▸ **TASK DETAILS**:
Reproduce the records exactly.

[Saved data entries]

=====

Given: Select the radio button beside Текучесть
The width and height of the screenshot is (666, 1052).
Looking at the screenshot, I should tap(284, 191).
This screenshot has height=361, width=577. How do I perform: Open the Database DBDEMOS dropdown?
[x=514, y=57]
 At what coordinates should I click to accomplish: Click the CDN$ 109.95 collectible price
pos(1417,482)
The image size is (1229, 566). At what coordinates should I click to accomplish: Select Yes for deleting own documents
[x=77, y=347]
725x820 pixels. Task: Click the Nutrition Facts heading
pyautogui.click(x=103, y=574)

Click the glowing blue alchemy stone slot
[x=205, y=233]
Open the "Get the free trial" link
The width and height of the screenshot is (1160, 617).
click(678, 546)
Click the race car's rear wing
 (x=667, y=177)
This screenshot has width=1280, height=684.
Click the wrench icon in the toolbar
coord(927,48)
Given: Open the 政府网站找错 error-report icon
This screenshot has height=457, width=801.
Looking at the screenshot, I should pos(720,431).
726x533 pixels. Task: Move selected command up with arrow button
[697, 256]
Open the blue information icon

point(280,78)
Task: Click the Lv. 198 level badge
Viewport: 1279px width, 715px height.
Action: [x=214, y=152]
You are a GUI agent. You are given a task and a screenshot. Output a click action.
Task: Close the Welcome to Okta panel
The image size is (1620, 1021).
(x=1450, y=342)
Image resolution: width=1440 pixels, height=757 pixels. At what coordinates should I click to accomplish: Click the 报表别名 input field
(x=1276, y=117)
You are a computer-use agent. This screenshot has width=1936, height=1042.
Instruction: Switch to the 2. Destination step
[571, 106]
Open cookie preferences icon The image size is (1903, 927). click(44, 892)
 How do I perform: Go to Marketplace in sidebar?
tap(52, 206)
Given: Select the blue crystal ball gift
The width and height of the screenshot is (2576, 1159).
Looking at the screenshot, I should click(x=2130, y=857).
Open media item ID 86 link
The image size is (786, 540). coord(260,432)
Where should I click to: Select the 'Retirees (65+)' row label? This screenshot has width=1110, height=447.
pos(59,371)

=====

▸ **YOUR SOLUTION**:
Given: Select the radio button beside Текучесть
The width and height of the screenshot is (666, 1052).
Looking at the screenshot, I should tap(284, 191).
This screenshot has height=361, width=577. How do I perform: Open the Database DBDEMOS dropdown?
[x=514, y=57]
 At what coordinates should I click to accomplish: Click the CDN$ 109.95 collectible price
pos(1417,482)
The image size is (1229, 566). At what coordinates should I click to accomplish: Select Yes for deleting own documents
[x=77, y=347]
725x820 pixels. Task: Click the Nutrition Facts heading
pyautogui.click(x=103, y=574)

Click the glowing blue alchemy stone slot
[x=205, y=233]
Open the "Get the free trial" link
The width and height of the screenshot is (1160, 617).
click(678, 546)
Click the race car's rear wing
 (x=667, y=177)
This screenshot has width=1280, height=684.
Click the wrench icon in the toolbar
coord(927,48)
Given: Open the 政府网站找错 error-report icon
This screenshot has height=457, width=801.
Looking at the screenshot, I should pos(720,431).
726x533 pixels. Task: Move selected command up with arrow button
[697, 256]
Open the blue information icon

point(280,78)
Task: Click the Lv. 198 level badge
Viewport: 1279px width, 715px height.
Action: [x=214, y=152]
You are a GUI agent. You are given a task and a screenshot. Output a click action.
Task: Close the Welcome to Okta panel
The image size is (1620, 1021).
(x=1450, y=342)
Image resolution: width=1440 pixels, height=757 pixels. At what coordinates should I click to accomplish: Click the 报表别名 input field
(x=1276, y=117)
You are a computer-use agent. This screenshot has width=1936, height=1042.
Instruction: Switch to the 2. Destination step
[571, 106]
Open cookie preferences icon The image size is (1903, 927). click(44, 892)
 How do I perform: Go to Marketplace in sidebar?
tap(52, 206)
Given: Select the blue crystal ball gift
The width and height of the screenshot is (2576, 1159).
Looking at the screenshot, I should click(x=2130, y=857).
Open media item ID 86 link
The image size is (786, 540). coord(260,432)
Where should I click to: Select the 'Retirees (65+)' row label? This screenshot has width=1110, height=447.
pos(59,371)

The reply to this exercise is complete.